++++ PASSAGE ++++

That FAILED line is 64637.

> Then, a bit further down in the file a series of 
> d.lld: error: relocation R_AARCH64_ABS64 cannot be used against local symbol; recompile with -fPIC
> complaints.

The first R_AARCH64_ABS64 lines is 64339. After that are the next 2 lines, with:

defined in obj/third_party/ffmpeg/libffmpeg_internal.a(ffmpeg_internal/autorename_libavcodec_aarch64_fft_neon.o)

and:

referenced by ffmpeg_internal/autorename_libavcodec_aarch64_fft_neon.o:(fft_tab_neon) in archive obj/third_party/ffmpeg/libffmpeg_internal.a

> Unclear if the two kinds of complaints are related, nor whether they're the first..
> 
>> How long had it run before  stopping? 
> 
> 95 hours, give or take. Nothing about timeout was reported
> 
>> How does that match up with the MAX_EXECUTION_TIME
>> and NOHANG_TIME and the like that you have poudriere set
>> up to use ( /usr/local/etc/poudriere.conf ). 
> 
> NOHANG_TIME=44400
> MAX_EXECUTION_TIME=1728000
> MAX_EXECUTION_TIME_EXTRACT=144000
> MAX_EXECUTION_TIME_INSTALL=144000
> MAX_EXECUTION_TIME_PACKAGE=11728000
> Admittedly some are plain silly, I just started
> tacking on zeros after getting timeouts and being
> unable to match the error message and variable name..
> 
> I checked for duplicates this time, however.

Not stopped for time.

>> Something  relevant for the question is what you have for:
>> 
>> # Grep build logs to determine a possible build failure reason.  This is
>> # only shown on the web interface.
>> # Default: yes
>> DETERMINE_BUILD_FAILURE_REASON=no
>> 
>> Using DETERMINE_BUILD_FAILURE_REASON leads to large builds
>> running for a long time after it starts the process of
>> stopping from a timeout the grep activity takes a long
>> time and the build activity is not stopped during the
>> grep.

++++ STORED DATA ++++

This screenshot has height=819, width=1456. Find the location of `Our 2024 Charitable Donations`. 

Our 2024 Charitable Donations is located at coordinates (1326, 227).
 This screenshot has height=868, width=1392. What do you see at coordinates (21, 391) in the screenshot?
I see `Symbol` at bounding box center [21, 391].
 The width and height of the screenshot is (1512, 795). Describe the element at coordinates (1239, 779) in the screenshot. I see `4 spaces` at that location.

++++

» AIM OF THE EXERCISE:
Write out the passage of the poudriere thread that runs from "Not stopped for" up to and including "the web interface.", keeping every word and character unchanged.

» ANSWER TO THE EXERCISE:
Not stopped for time.

>> Something  relevant for the question is what you have for:
>> 
>> # Grep build logs to determine a possible build failure reason.  This is
>> # only shown on the web interface.